Someday that may happen to you. It may not be as dramatic as telling a recurring customer that he’ll get better results if you don’t write software, but you may have to choose between delivering code and delivering business results.

Value isn’t really about software, after all. Your goal is to deliver something useful for the customer. The software is merely how you do that. The single most essential criterion for your success is the fitness of the project for its business purposes. Everything else is secondary—not useless by any means, but of lesser importance.

For example, agile teams value working software over comprehensive documentation. Documentation is valuable—communicating what the software must do and how it works is important—but your first priority is to meet your customer’s needs. Sometimes that means producing good documentation. Usually it means delivering good software, but not always. The primary goal is always to provide the most valuable business results possible.

In Practice

XP encourages close involvement with actual customers by bringing them into the team, so they can measure progress and make decisions based on business value every day. Real customer involvement allows the on-site customer to review these values with end-users and keep the plan on track.

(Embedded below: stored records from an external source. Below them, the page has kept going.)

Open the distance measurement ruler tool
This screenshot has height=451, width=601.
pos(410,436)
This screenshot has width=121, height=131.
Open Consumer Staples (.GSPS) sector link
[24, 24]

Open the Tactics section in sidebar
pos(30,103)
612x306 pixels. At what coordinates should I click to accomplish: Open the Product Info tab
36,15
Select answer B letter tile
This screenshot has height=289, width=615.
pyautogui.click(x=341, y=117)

Their vision provides answers to the questions most important to the project.

XP approaches its schedule in terms of customer value. The team works on stories phrased from the customer’s point of view and verifiable by customer testing. After each iteration, the iteration demo shows the team’s current progress to stakeholders, allowing them to verify that the results are valuable and to decide whether to continue development.

Beyond Practices

A friend—“Aaron”—recently spent a man-month writing 1,500 lines of prototype code that generated $7.8 million in revenue during its first demo.

As a graduate student, he interned with a technology company doing research on handwriting recognition with digital pens containing sensors and recording equipment. A customer made an off-hand remark about how useful it might be to use those special pens with printed maps. Suddenly, Aaron had a research assignment.

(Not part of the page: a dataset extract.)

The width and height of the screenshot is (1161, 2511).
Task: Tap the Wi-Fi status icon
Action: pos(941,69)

The largest potential customer used an existing software package to send map data to field agents to plan routes and identify waypoints. Aaron modified the pen software to send coordinate information on printed pages. Then he found a way to encode the pen’s necessary calibration data on color laser printouts. The final step was to use the API of the customer’s software to enter special pen events—mark waypoint, identify route, etc. In effect, all of his code merely replaced the clunky mouse-based UI with the act of drawing on a custom-printed map, then docking the pen.

A few minutes into the first demo, the customer led the sales rep to the control room for a field exercise. After installing the software and connecting the pen’s dock, the rep handed the pen and a printed map to one of the techs. The tech had never seen the product before and had no training, but he immediately circled an objective on the map and docked the pen. In seconds, the objective appeared on the vehicle displays as well as on the PDAs of the field agents.

The customer placed an order for a license and hardware for everyone at the location. That’s business results.

..................Content has been hidden....................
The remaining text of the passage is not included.